▸ **Consigne 1**:
D'après le passage sur Rachel Whiteread, quel métier exerce son père, Thomas ?
▸ **Consigne 2**:
Relevez toutes les années citées dans le passage sur Rachel Whiteread, chacune une seule fois.
▸ **Consigne 3**:
Recopiez fidèlement le passage sur Rachel Whiteread depuis « En 1988, Rachel » jusqu'à « quartier en difficulté. ».

─── Extrait du texte

Une artiste, une anecdote sur Rachel Whiteread, celle qui donne une présence solide à l’espace.

Rachel Whiteread voit le jour le 20 avril 1963 à Londres. Elle a deux sœurs plus âgées, qui sont jumelles. Elle passe son enfance à Ilford, dans la périphérie de Londres, avant de s’installer dans le comté d’Essex. Dès son plus jeune âge, elle se passionne pour l’art, influencée par sa mère Patricia, une artiste engagée qui peut s’arrêter en voiture pour prendre des photos. Son père, Thomas, est professeur de géographie. Ce soutien familial joue alors un rôle crucial dans sa décision de suivre une carrière artistique. Ils lui ont appris à regarder la nature et les transformations crées par l’homme.

Entre 1982 et 1985, Rachel poursuit ses études de peinture au Brighton Polytechnic. Durant cette période, elle développe une vision distinctive du volume et de l’espace. De 1985 à 1987, elle continue sa formation en sculpture à la Slade School of Fine Art à Londres. Rachel y perfectionne donc ses compétences et explore des techniques de moulage. L’artiste veut faire du vide un espace solide, « momifier l’air ». Durant cette période, elle travaille au Hightgate Cemetery, réparant les couvercles de cercueils abîmés.

En 1988, Rachel Whiteread développe sa méthode distincte de moulage des espaces négatifs d’objets du quotidien. Après avoir terminé ses études, elle organise sa première exposition personnelle en 1989 dans une petite galerie de Londres. L’artiste dévoile alors quatre œuvres majeures dont des moulages de l’intérieur d’un placard et de l’espace sous un lit, illustrant sa maturité artistique. À cette époque, Whiteread vit dans l’est de Londres et travaille dans un atelier situé à Carpenters Road, Stratford, un quartier en difficulté.

──────
─── Données fournies

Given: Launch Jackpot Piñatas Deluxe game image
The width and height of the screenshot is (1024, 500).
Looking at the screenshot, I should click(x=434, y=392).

──────

▸ **Corrigé 1**:
Il est professeur de géographie.

▸ **Corrigé 2**:
1963, 1982, 1985, 1987, 1988, 1989

▸ **Corrigé 3**:
En 1988, Rachel Whiteread développe sa méthode distincte de moulage des espaces négatifs d’objets du quotidien. Après avoir terminé ses études, elle organise sa première exposition personnelle en 1989 dans une petite galerie de Londres. L’artiste dévoile alors quatre œuvres majeures dont des moulages de l’intérieur d’un placard et de l’espace sous un lit, illustrant sa maturité artistique. À cette époque, Whiteread vit dans l’est de Londres et travaille dans un atelier situé à Carpenters Road, Stratford, un quartier en difficulté.